|Fan, Ming - UNIV. GUELPH, CANADA|
|Matthews, James - UNIV. KENTUCKY|
|Etienne, Nadege - UNIV. KENTUCKY|
|Stoll, Barbara - BAYLOR COLL OF MEDICINE|
|Lackeyram, Dale - UNIV. GUELPH, CANADA|
Submitted to: American Journal of Physiology
Publication Type: Peer Reviewed Journal
Publication Acceptance Date: March 23, 2004
Publication Date: March 25, 2004
Citation: Fan, M.Z., Matthews, J.C., Etienne, N., Stoll, B., Lackeyram, D., Burrin, D.G. 2004. Expression of brush border L-glutamate transporters in neonatal porcine epithelial cells along the small intestinal crypt-villus axis. American Journal of Physiology. 287:G385-G398. Interpretive Summary: Glutamate is an acidic, non-essential amino acid that is abundant in many infant foods, especially milk. Previous studies have shown that glutamate is a major source of energy for the cells that line the intestinal tract, called epithelial cells. The function of the intestinal epithelial cells changes as they multiply and develop on the surface of the intestinal lining. The aim of our study was to determine the cellular and molecular basis that explains how glutamate is transported from the gut lumen into the epithelial cells. We measured the uptake of isotopically labeled glutamate in epithelial cells isolated from neonatal piglets. These transport measurements demonstrated that XAG is the major amino acid transport system for epithelial cell glutamate uptake and its activity was higher in crypt than in villus tip cells. We also measured the expression of the different acidic amino acid transporter genes and proteins in these cell fractions. Molecular analysis demonstrated that the excitatory amino acid carrier 1 (EAAC1) was the primary XAG transporter expressed in epithelial cells and its expression was higher in villus tip than crypt cells. The regulation of dietary glutamate transport into intestinal cells is altered depending on the stage of epithelial cell development.

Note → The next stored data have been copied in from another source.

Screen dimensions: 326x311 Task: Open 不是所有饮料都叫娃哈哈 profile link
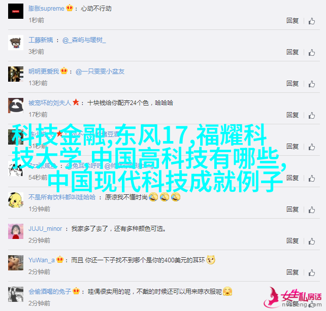(x=62, y=197)
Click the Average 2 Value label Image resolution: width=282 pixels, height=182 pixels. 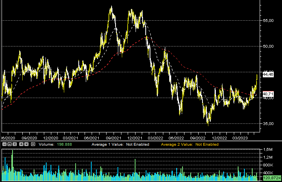[177, 145]
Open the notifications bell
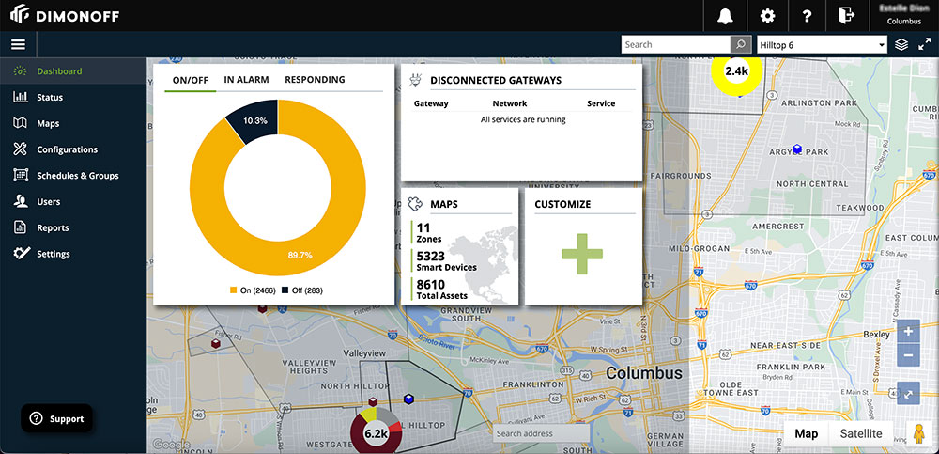 [x=725, y=16]
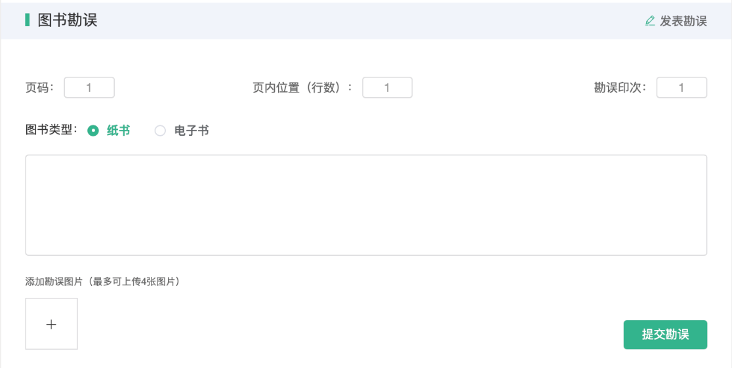Click the 勘误印次 label
732x368 pixels.
620,87
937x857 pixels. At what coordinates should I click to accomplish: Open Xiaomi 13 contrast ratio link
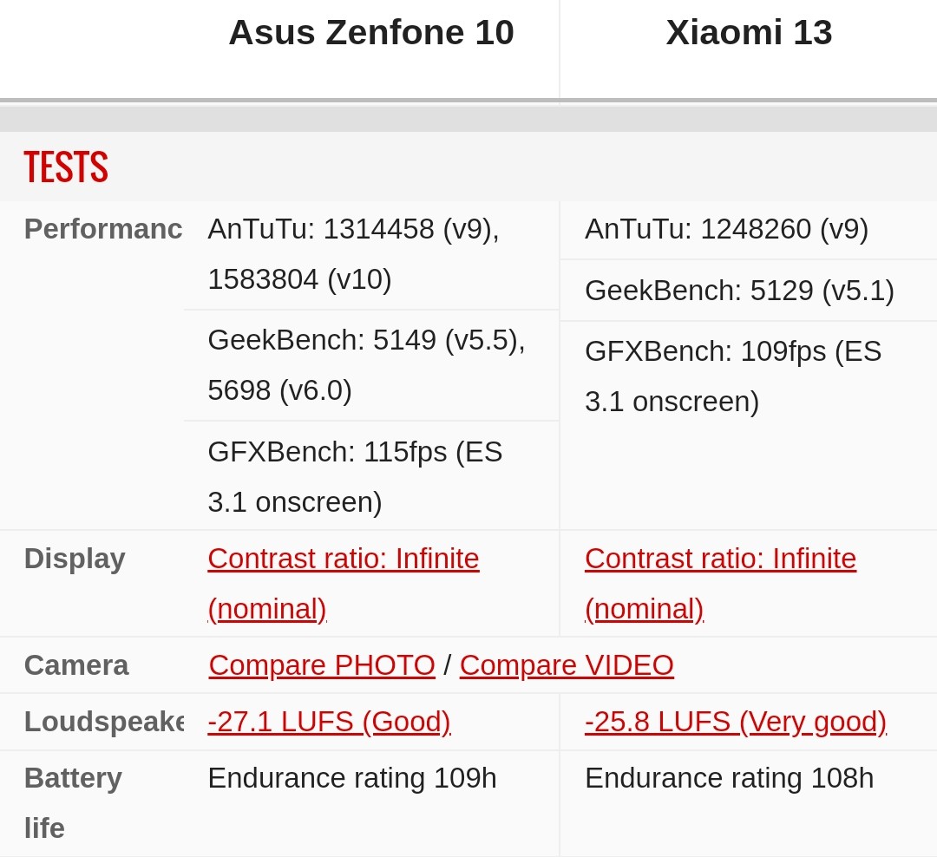click(x=720, y=559)
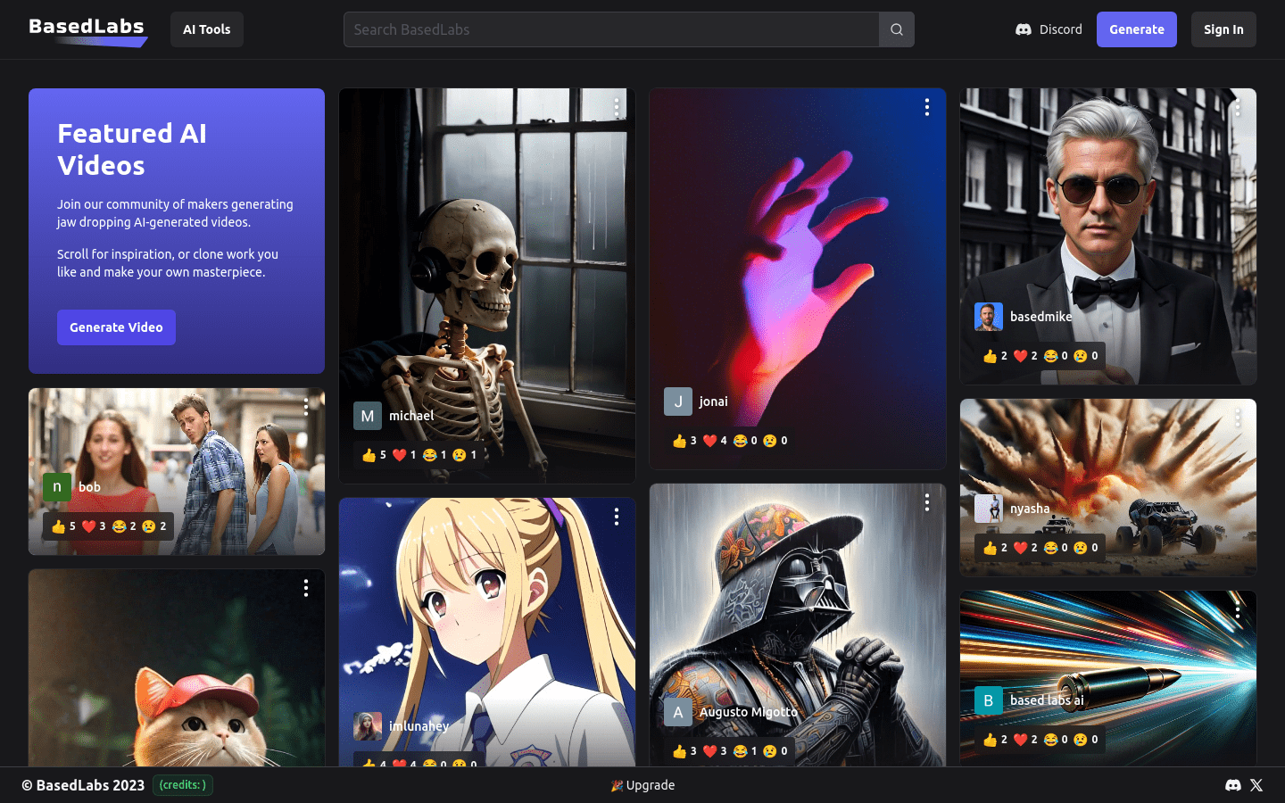1285x803 pixels.
Task: Click heart reaction on jonai's hand video
Action: [x=710, y=441]
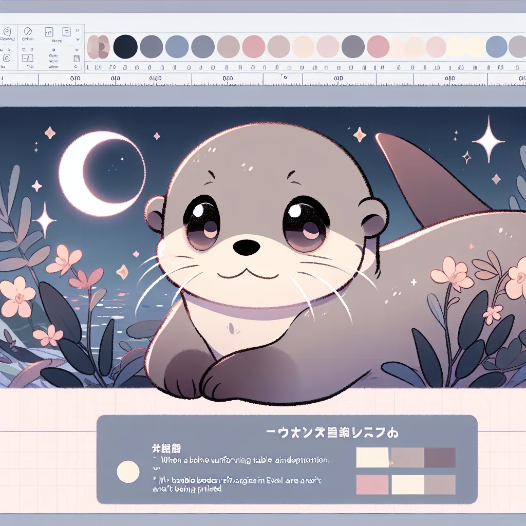Choose the dark navy color swatch

125,47
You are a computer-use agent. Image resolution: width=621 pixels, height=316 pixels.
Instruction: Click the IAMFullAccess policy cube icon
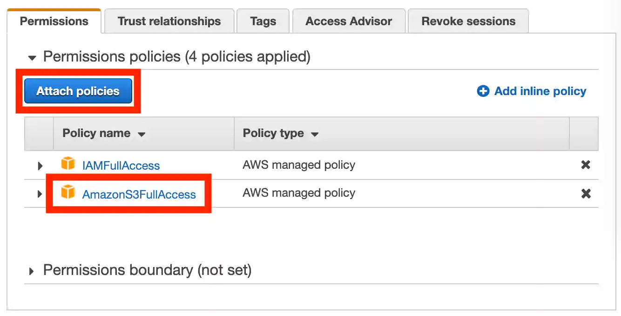click(68, 165)
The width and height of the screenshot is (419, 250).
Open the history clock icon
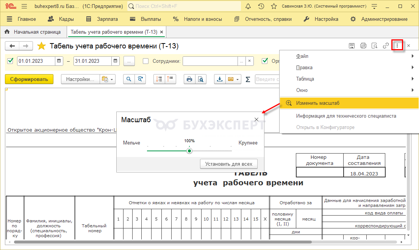261,6

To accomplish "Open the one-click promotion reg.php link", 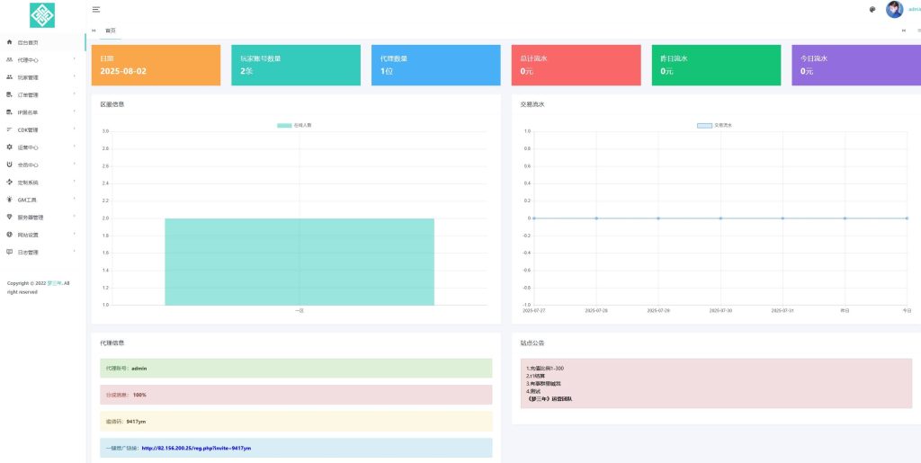I will coord(196,448).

Technical Abstract: Enteral L-glutamate is extensively utilized as an oxidative fuel by the gut mucosa in the neonate. To identify major uptake pathways and to understand uptake regulation, we examined transport kinetics and molecular identities of apical membrane L-glutamate transporters in epithelial cells sequentially isolated along the small intestinal crypt-villus axis from milk protein-fed, 16-day-old pigs. The distended intestinal sac method was used to isolate 12 sequential cell fractions from the tip villus to the bottom crypt. Initial rates and kinetics of L-glutamate uptake were measured with L-[G-3H]glutamate by fast filtration in apical membrane vesicles prepared by Mg2+ precipitation and differential centrifugation, with membrane potential clamped by SCN-. Initial L-glutamate uptake results suggested the presence of Bo and XAG- transport systems, but the XAG- system was predominant for uptake across the apical membrane. Kinetic data suggested that L-glutamate uptake through the XAG- system was associated with higher maximal transport activity but lower transporter affinity in crypt than in villus cells. Molecular identity of the XAG- glutamate transporter, based on immunoblot and RT-PCR analysis, was primarily the defined excitatory amino acid carrier EAAC-1. EAAC-1 expression was increased with cell differentiation and regulated at transcription and translation levels from crypt to upper villus cells. In conclusion, efficiency and capacity of luminal L-glutamate uptake across the apical membrane are regulated by changing expression of the XAG- system transporter gene EAAC-1 at transcription and translation levels as well as maximal uptake activity and transporter affinity along the intestinal crypt-villus axis in the neonate.